Novel drimane-type sesquiterpenoids and nucleosides from the Helicoma septoconstrictum suppress the growth of ovarian cancer cells

Abstract

Four new drimane-type sesquiterpenoids and two new nucleoside derivatives (1–6), were isolated from the fungus Helicoma septoconstrictum. Their structures were determined based on the combination of the analysis of their HR-ESI-MS, NMR, ECD calculations data and acid hydrolysis. All the isolated compounds were detected for their bio-activities against MDA-MB-231, A549/DDP, A2780 and HepG2 cell lines.

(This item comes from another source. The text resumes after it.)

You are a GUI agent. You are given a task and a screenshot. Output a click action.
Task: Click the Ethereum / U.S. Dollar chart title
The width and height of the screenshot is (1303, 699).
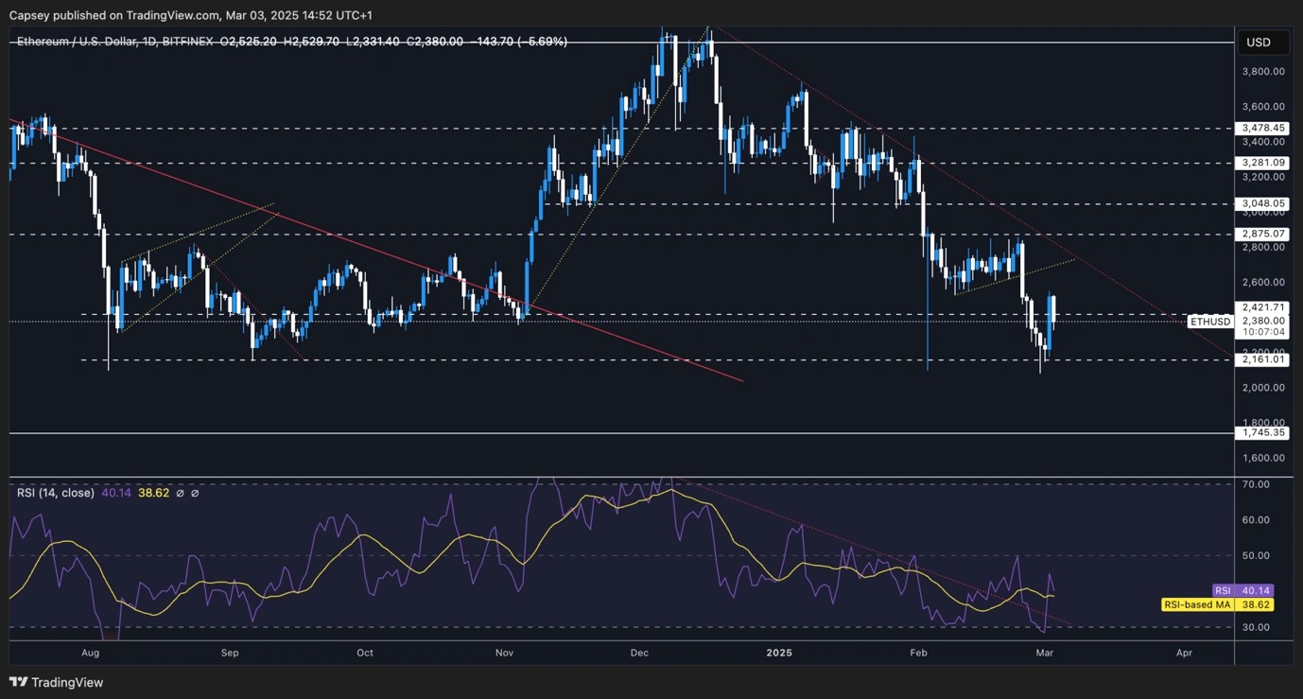click(x=87, y=42)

Helicoside C (4) exhibited superior cytotoxicity against the A2780 cell line with IC50 7.5 ± 1.5 µM. The analysis of reactive oxygen species (ROS) revealed that Helicoside C induced an increase in intracellular ROS. Furthermore, the flow cytometry and mitochondrial membrane potential (MMP) analyses unveiled that Helicoside C mediated mitochondrial-dependent apoptosis in A2780 cells. The western blotting test showed that Helicoside C could suppress the STAT3′s phosphorylation. These findings offered crucial support for development of H. septoconstrictum and highlighted the potential application of drimane-type sesquiterpenoids in pharmaceuticals.